“Rahmân nezdinde söz ve izin alandan başkası şefâat hakkına sahip olamayacaktır.” (Meryem, 87)
Resûlullah şöyle buyurmuştur:
“Ben Âdemoğullarının efendisiyim, ancak övünmek yok. Kıyamet günü ilk kabri açılacak olan benim, ancak övünmek yok. Başından toz toprak ilk defa silkelenecek olan benim, ancak övünmek yok. Cennete ilk girecek olan benim, ancak övünmek yok. Bazılarına ne oluyor ki benim akrabalık bağımın kimseye fayda vermeyeceğini iddia ediyorlar. Hayır, onların düşündüğü gibi değil. Ben şefaat ederim, tekrar şefaat ederim, nihayet benim şefaat ettiğim kişi de şefaat eder, o da şefaat eder, öyle ki iblis bile boynunu uzatıp şefaat ümid etmeye başlar.”(Taberânî, Evsat, V, 202; Heysemî, X, 376; Suyûtî, Câmiu’l-Ehâdîs, no: 5708)

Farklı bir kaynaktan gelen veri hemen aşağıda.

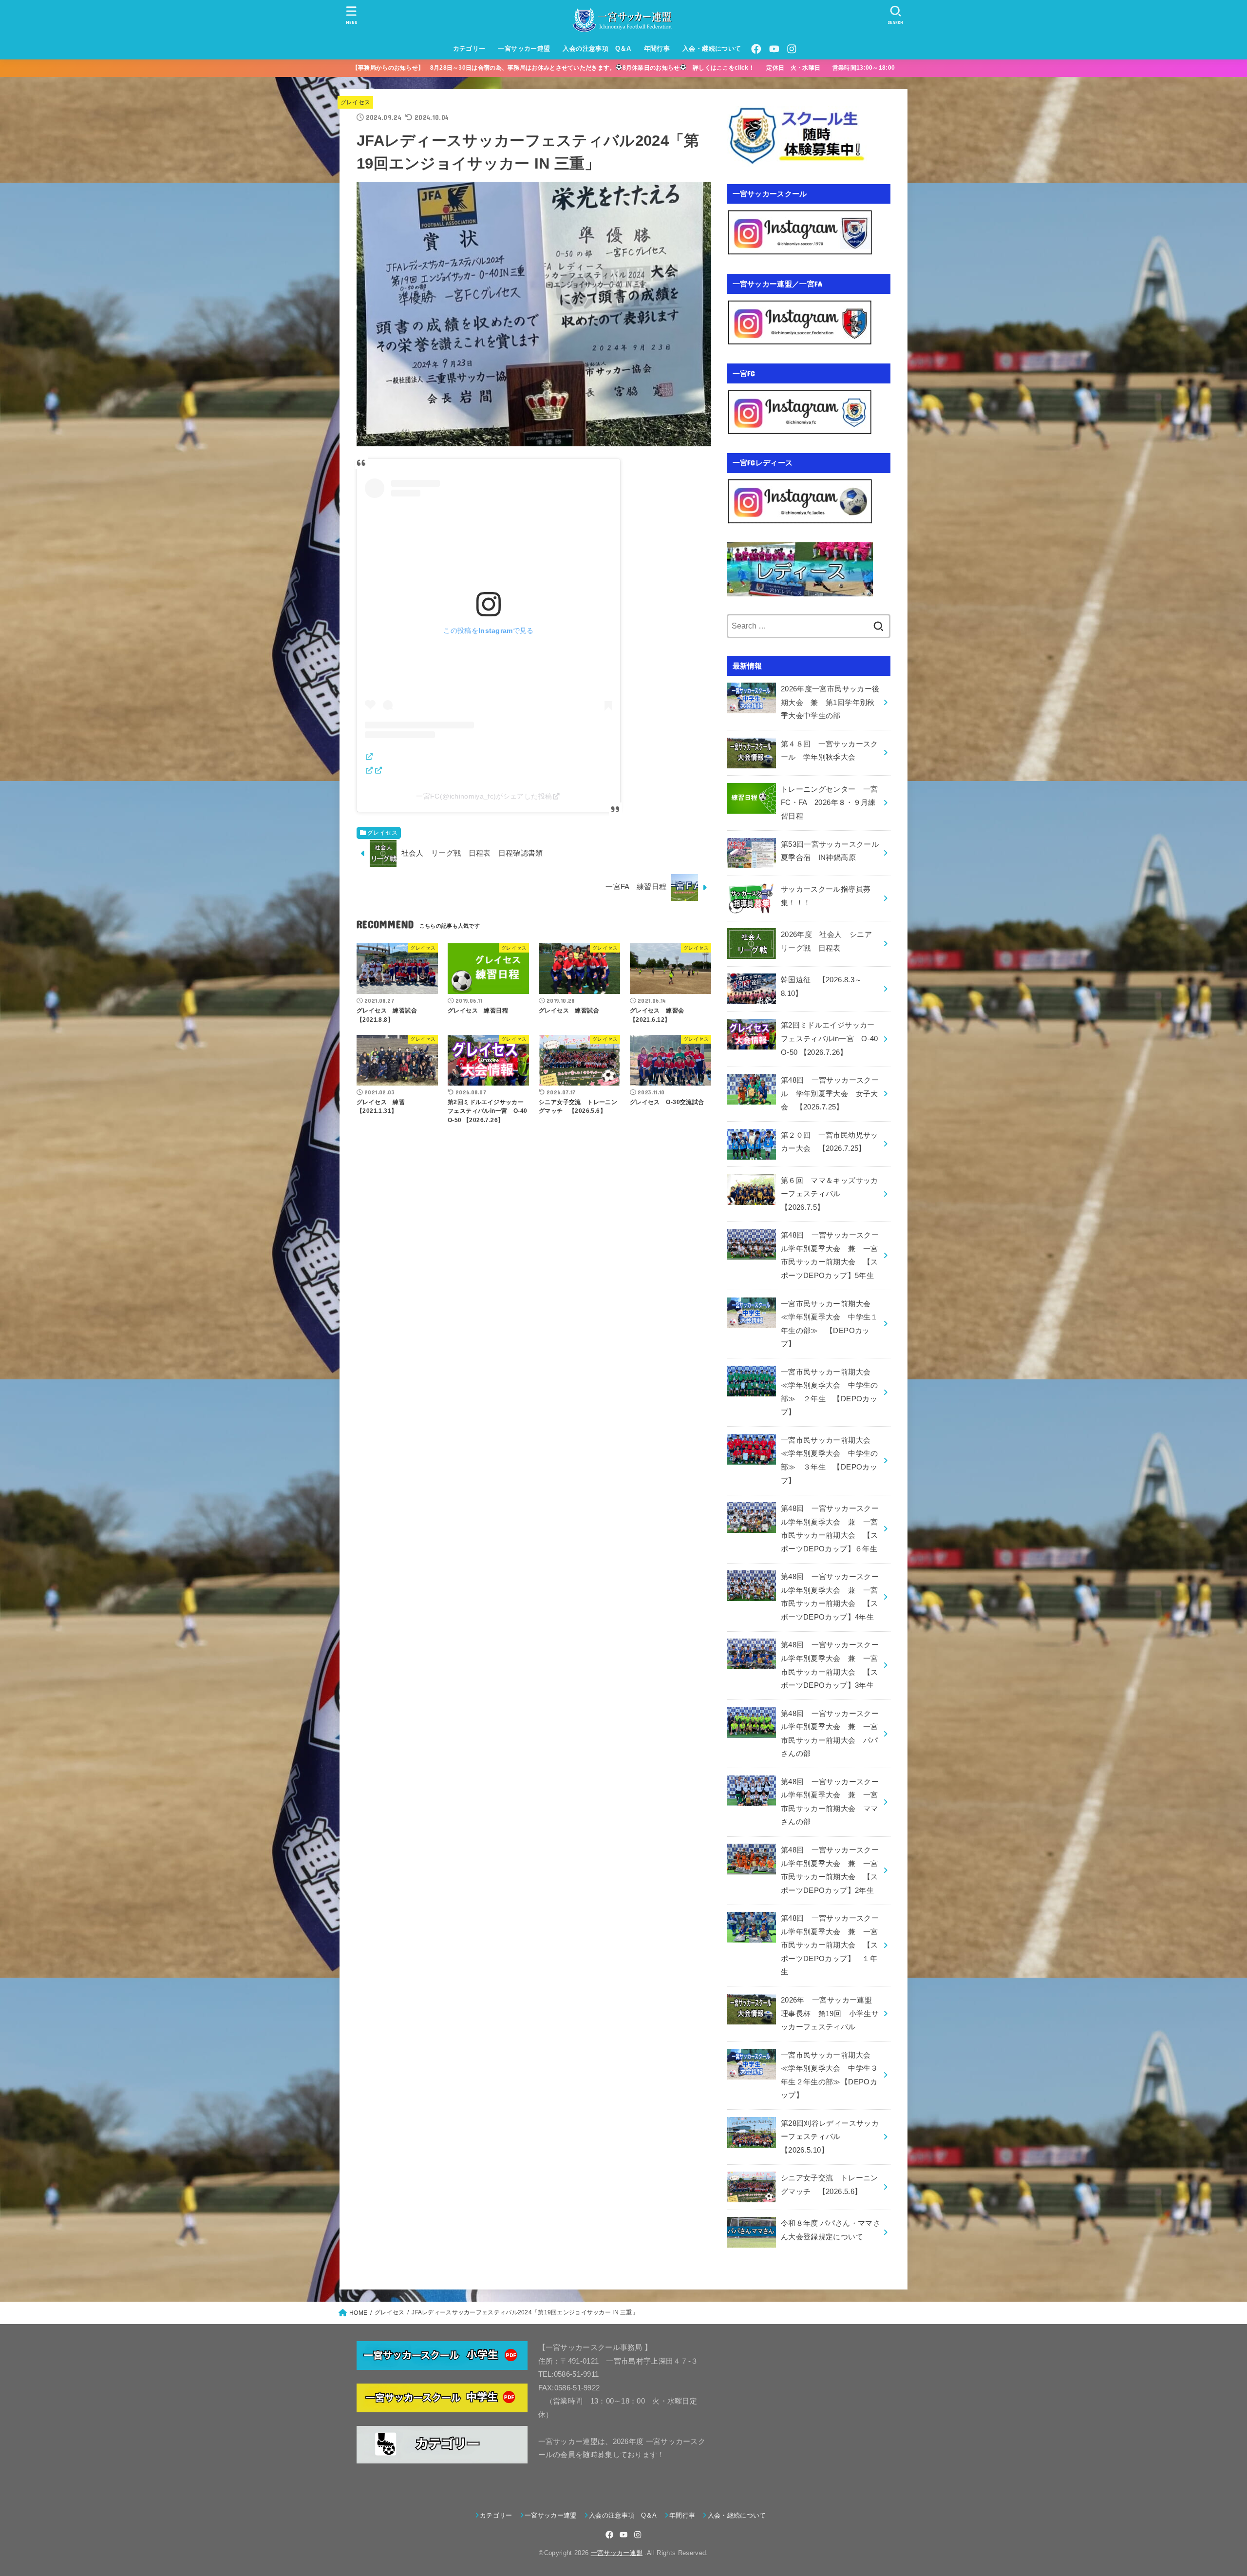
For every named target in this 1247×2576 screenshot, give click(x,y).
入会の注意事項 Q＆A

KİMLERE ŞEFAAT ETME HAKKI VERİLECEK?
Allah Teâlâ şefaat salâhiyetini:
1- Peygamberlere,
2- Meleklere,
3- Âlimlere,
4- Şehitlere,
5- Sâlih mü’minlere,
6- Çocuklara ve
7- Cennet ehlinden münâsip gördüğü bazı kişilere verecek, onlar da yakınlarına şefaat edeceklerdir.
Allah’ın, kullarından faziletli birisinin diğer bir mü’min için hayır isteğine icabet ederek bundan bir zararı gidermesi, yahut onun günahlarını affetmesi, insanlara sonsuz nimet ve lütuflarının bir kısmıdır. Mü’minin, mü’min kardeşinin günahlarının affı için duası Allah katında ona şefâatı türündendir. Allah katında hayırlı bir kulun bu duası ister dünyada iken sağ olan mü’min için olsun, ister ölmüş mü’min için olsun yahud âhirette meydana gelsin aynıdır.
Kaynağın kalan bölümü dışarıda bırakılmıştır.